Starting at the line that contains "Click the gear icon for participant 1" and ending at the end of the records below, write those lines out again, requests included, and multiply every coordinate in the answers by 0.7, rounding to whole numbers with halves rounded up. Leave the pictures out.

_Material to process_.
#####

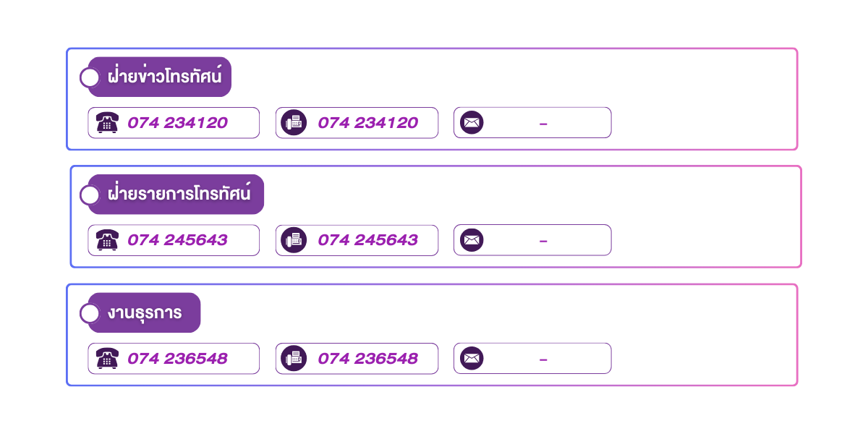Click the empty email field for ฝ่ายข่าวโทรทัศน์
This screenshot has width=868, height=434.
(x=543, y=123)
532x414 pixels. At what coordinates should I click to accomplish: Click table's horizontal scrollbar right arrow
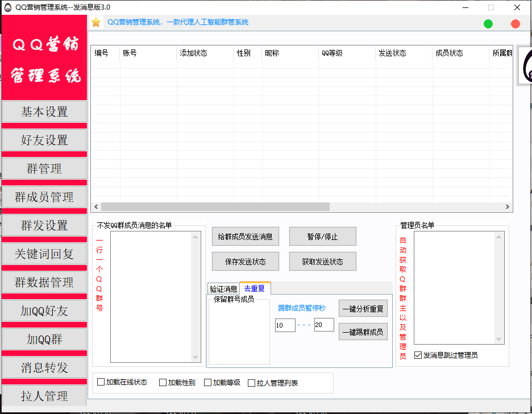[508, 207]
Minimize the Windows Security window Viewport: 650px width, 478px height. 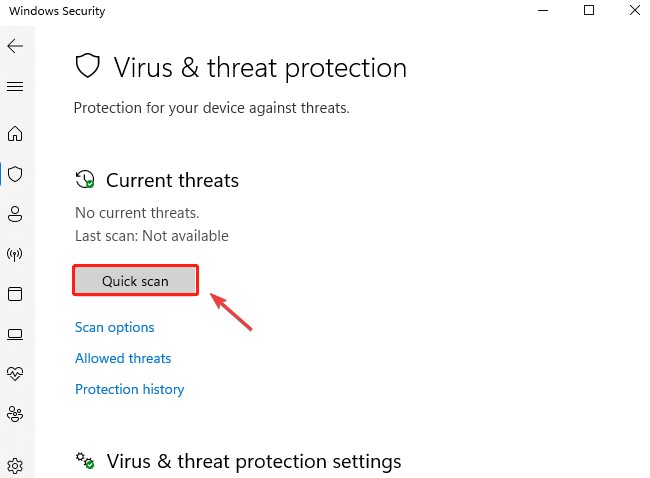point(543,10)
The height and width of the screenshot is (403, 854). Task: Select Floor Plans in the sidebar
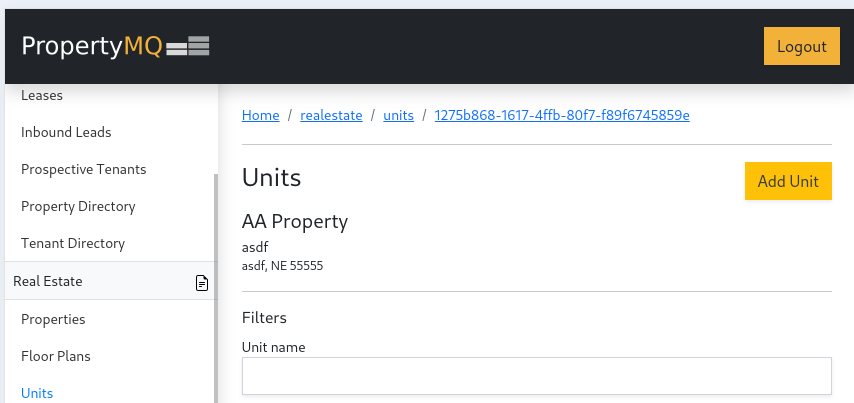[x=56, y=356]
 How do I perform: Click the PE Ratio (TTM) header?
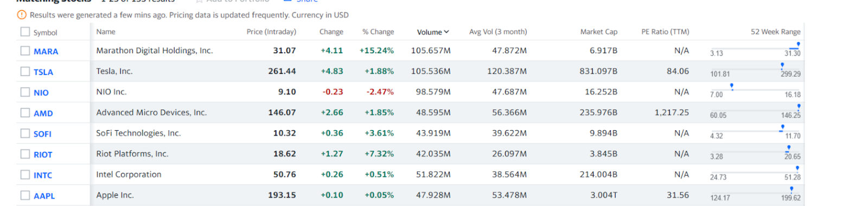665,32
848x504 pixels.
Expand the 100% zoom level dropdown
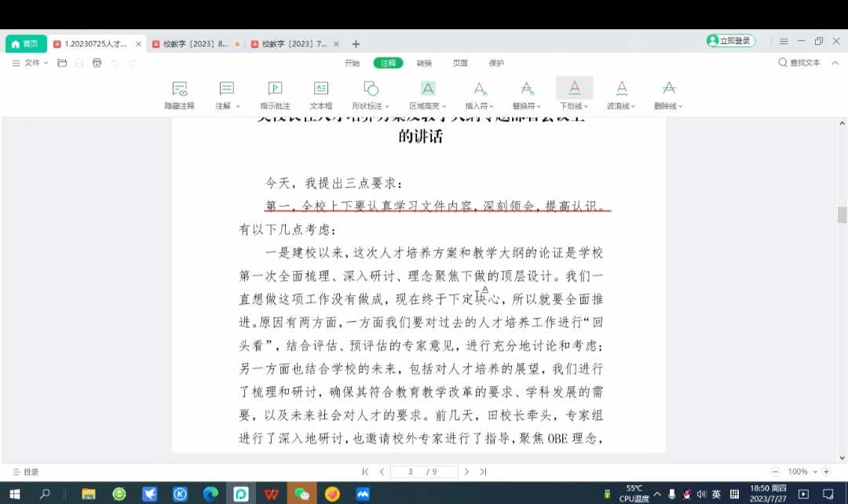coord(816,472)
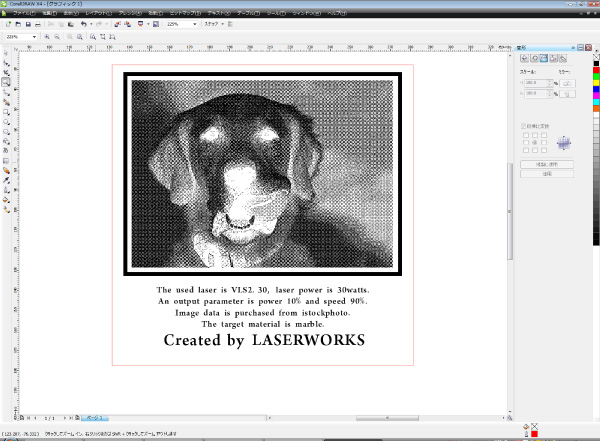The image size is (600, 441).
Task: Click the Apply button in the docker
Action: pyautogui.click(x=547, y=174)
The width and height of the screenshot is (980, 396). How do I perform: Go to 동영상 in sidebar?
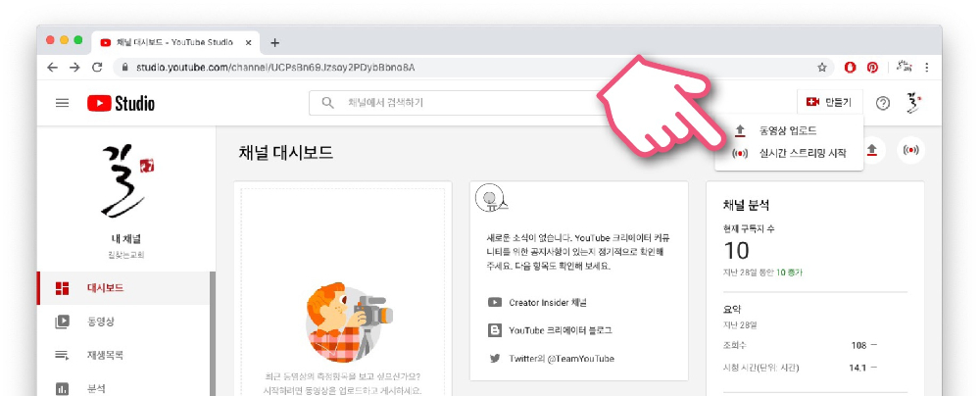tap(101, 321)
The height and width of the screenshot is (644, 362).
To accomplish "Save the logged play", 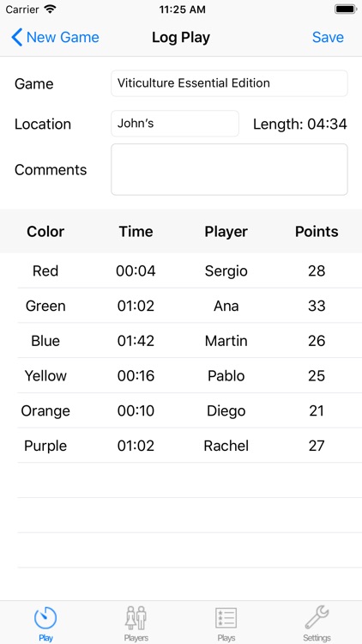I will coord(328,38).
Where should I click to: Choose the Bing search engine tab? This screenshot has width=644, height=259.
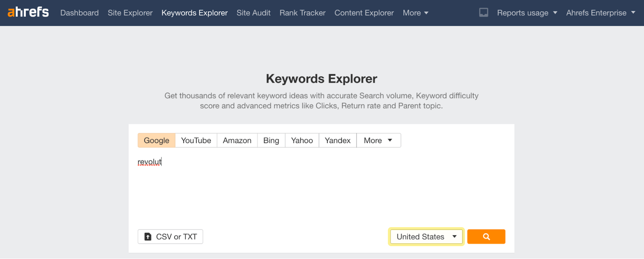coord(271,140)
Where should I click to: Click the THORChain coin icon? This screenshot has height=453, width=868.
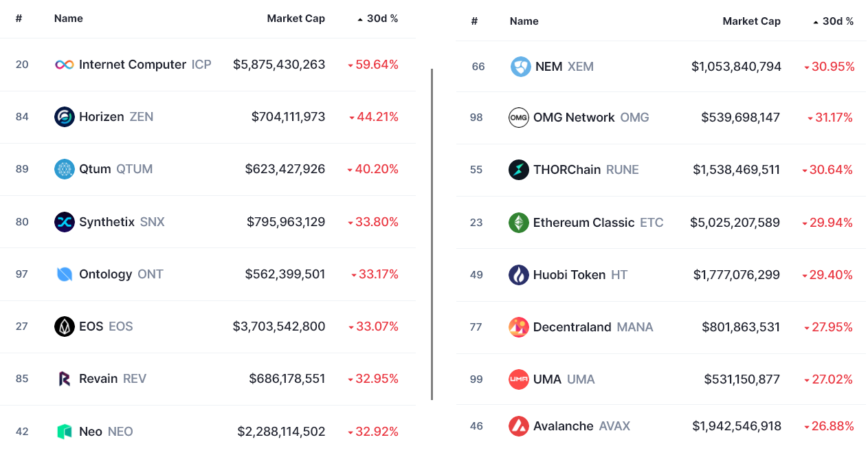pyautogui.click(x=518, y=170)
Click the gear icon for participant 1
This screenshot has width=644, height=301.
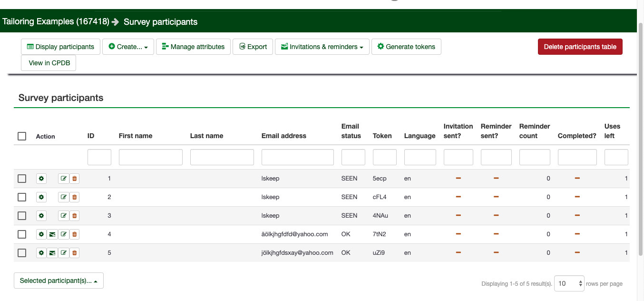(x=41, y=179)
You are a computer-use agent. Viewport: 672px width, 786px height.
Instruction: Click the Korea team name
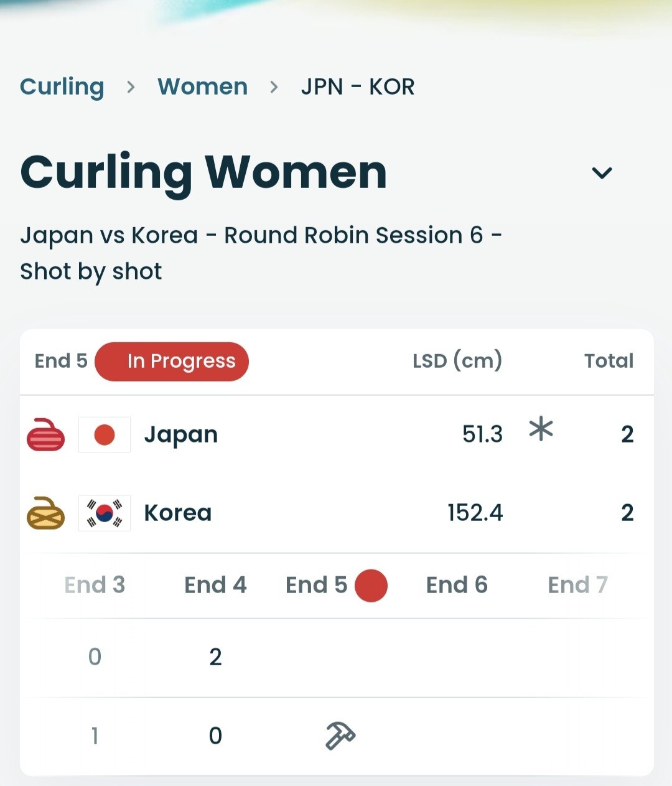coord(178,513)
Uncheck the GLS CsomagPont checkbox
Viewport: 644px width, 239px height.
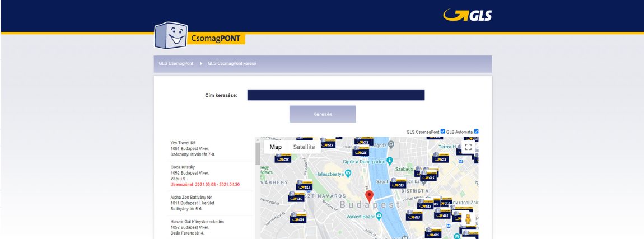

#####

_Solution for this problem_.
Click the gear icon for participant 1
This screenshot has width=644, height=301.
(x=29, y=125)
You are a computer-use agent. Viewport: 672px width, 786px height.
Instruction: Click the Korea team name
coord(125,359)
Uncheck the GLS CsomagPont checkbox
Viewport: 644px width, 239px height.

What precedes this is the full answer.